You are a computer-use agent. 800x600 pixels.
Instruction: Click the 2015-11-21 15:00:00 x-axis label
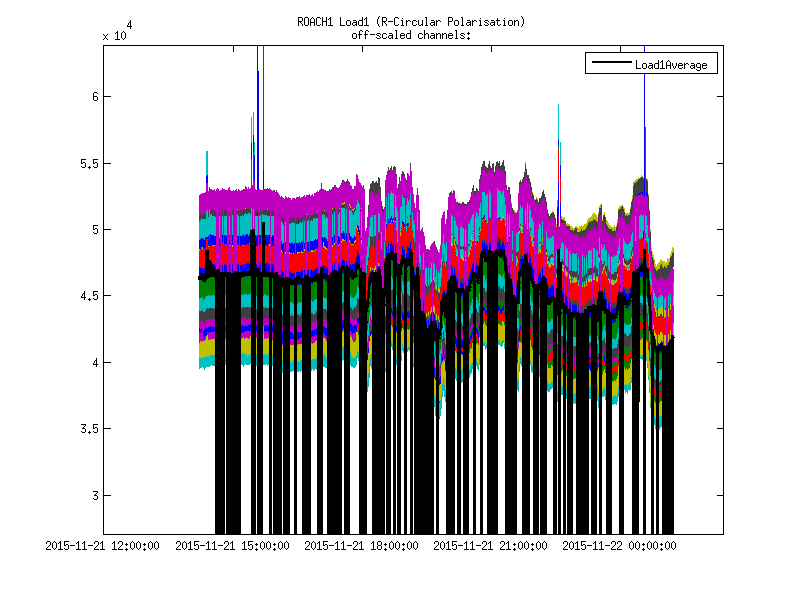point(233,546)
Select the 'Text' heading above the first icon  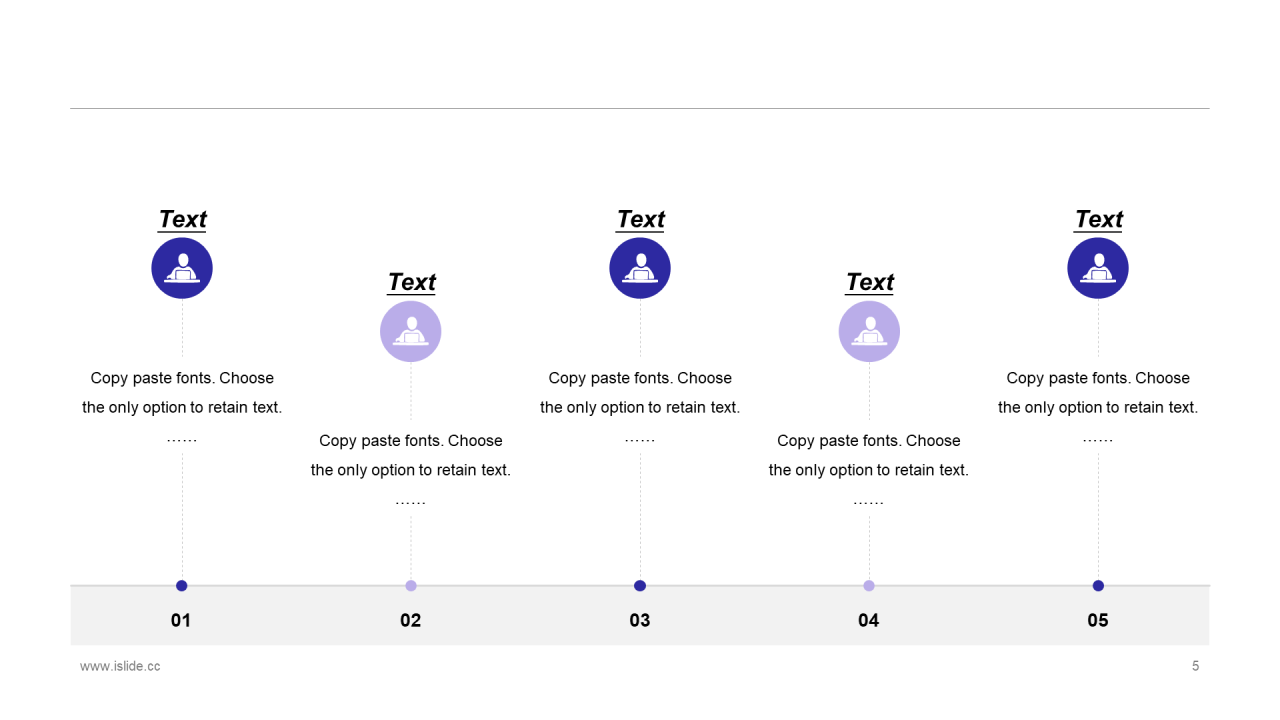point(182,219)
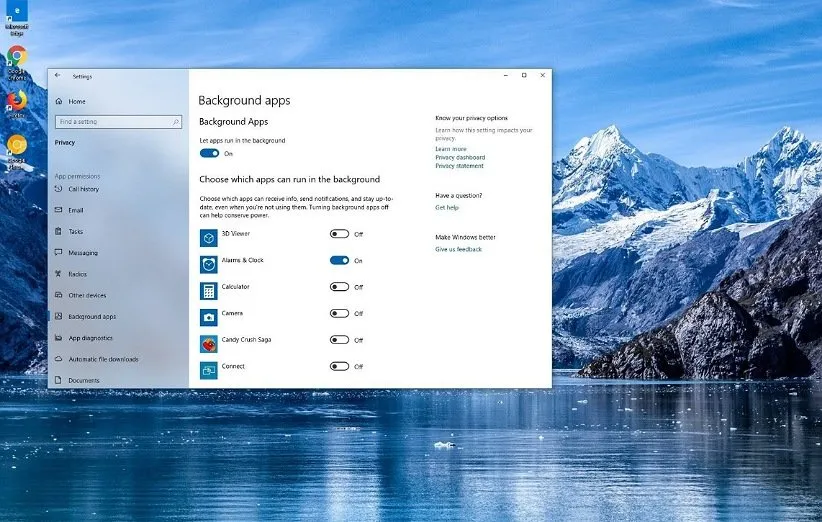Image resolution: width=822 pixels, height=522 pixels.
Task: Click the Connect app icon
Action: tap(208, 370)
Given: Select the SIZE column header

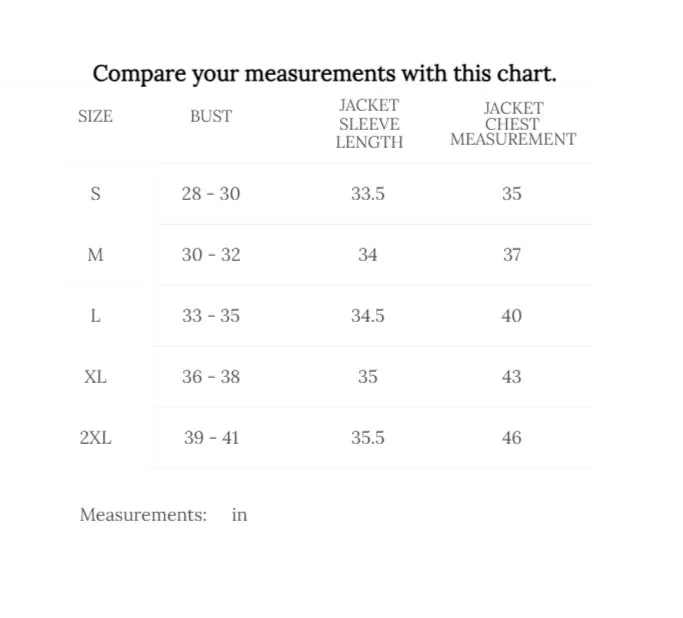Looking at the screenshot, I should 95,116.
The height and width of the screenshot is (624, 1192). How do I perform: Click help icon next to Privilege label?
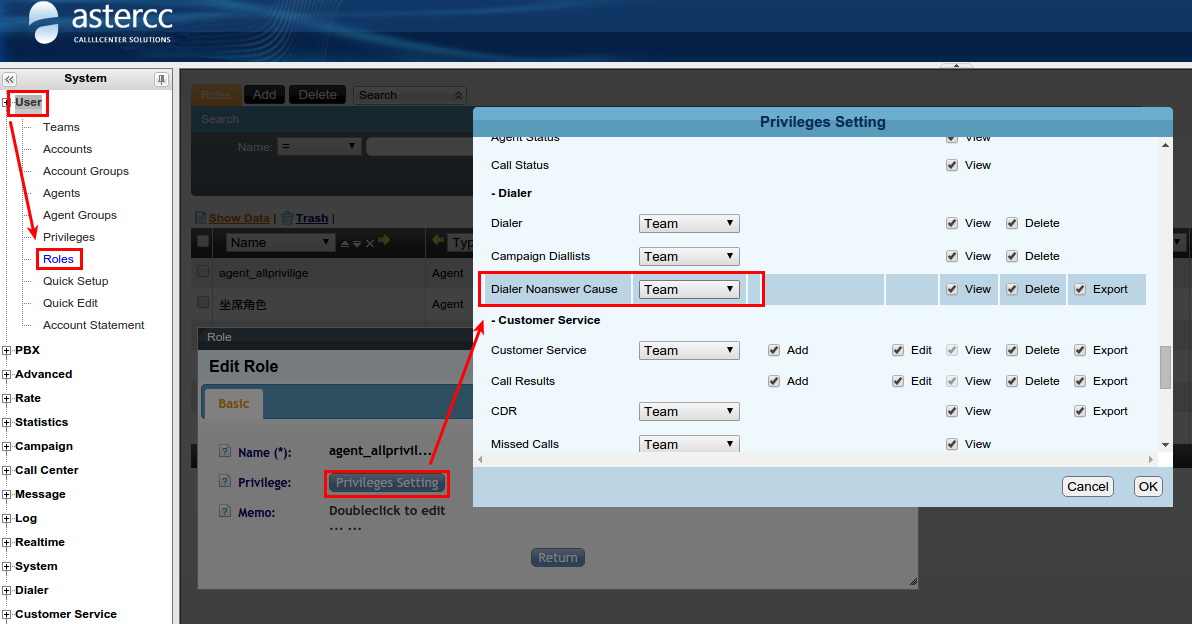[x=224, y=483]
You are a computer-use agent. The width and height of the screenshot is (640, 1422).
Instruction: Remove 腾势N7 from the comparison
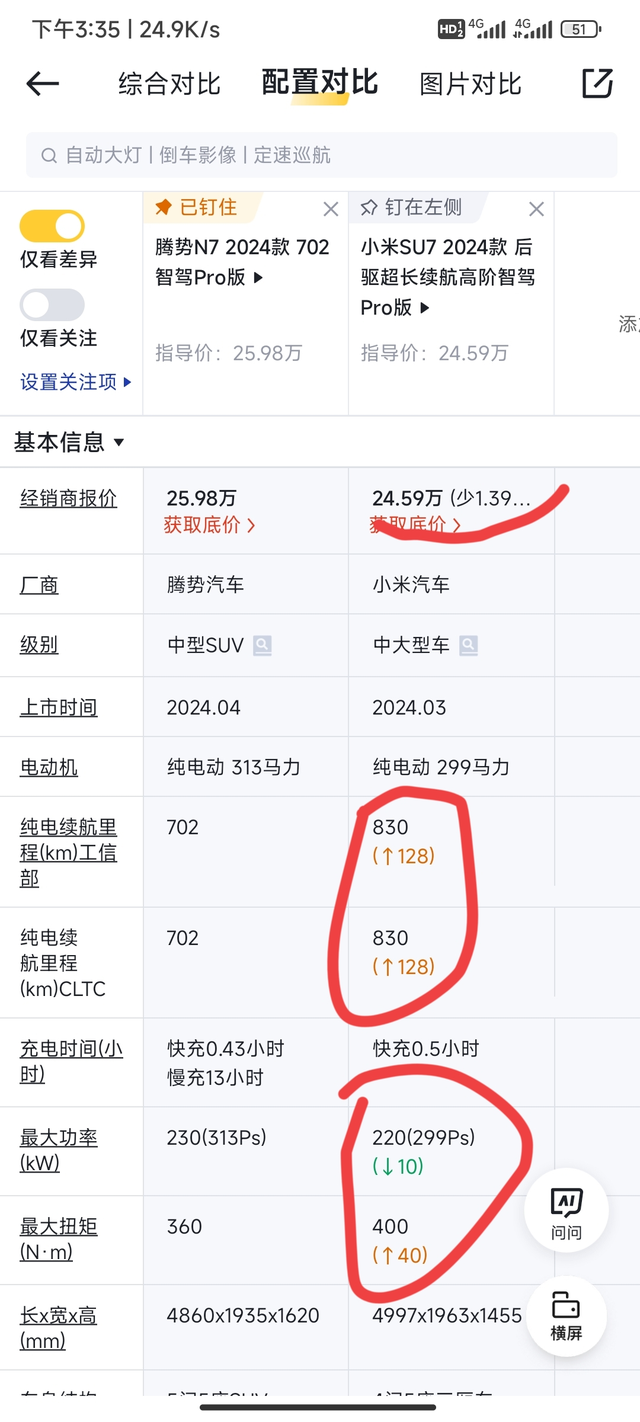pos(331,209)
# # #
### What you should do
Produce an exact copy of the lines from the line containing "The height and" to the end of the material, both ends included, and omit every picture.

### The answer
The height and width of the screenshot is (624, 1192). How do I perform: Click help icon next to Privilege label?
[x=224, y=483]
You are a computer-use agent. The width and height of the screenshot is (640, 1422).
Instruction: Remove 腾势N7 from the comparison
pos(331,209)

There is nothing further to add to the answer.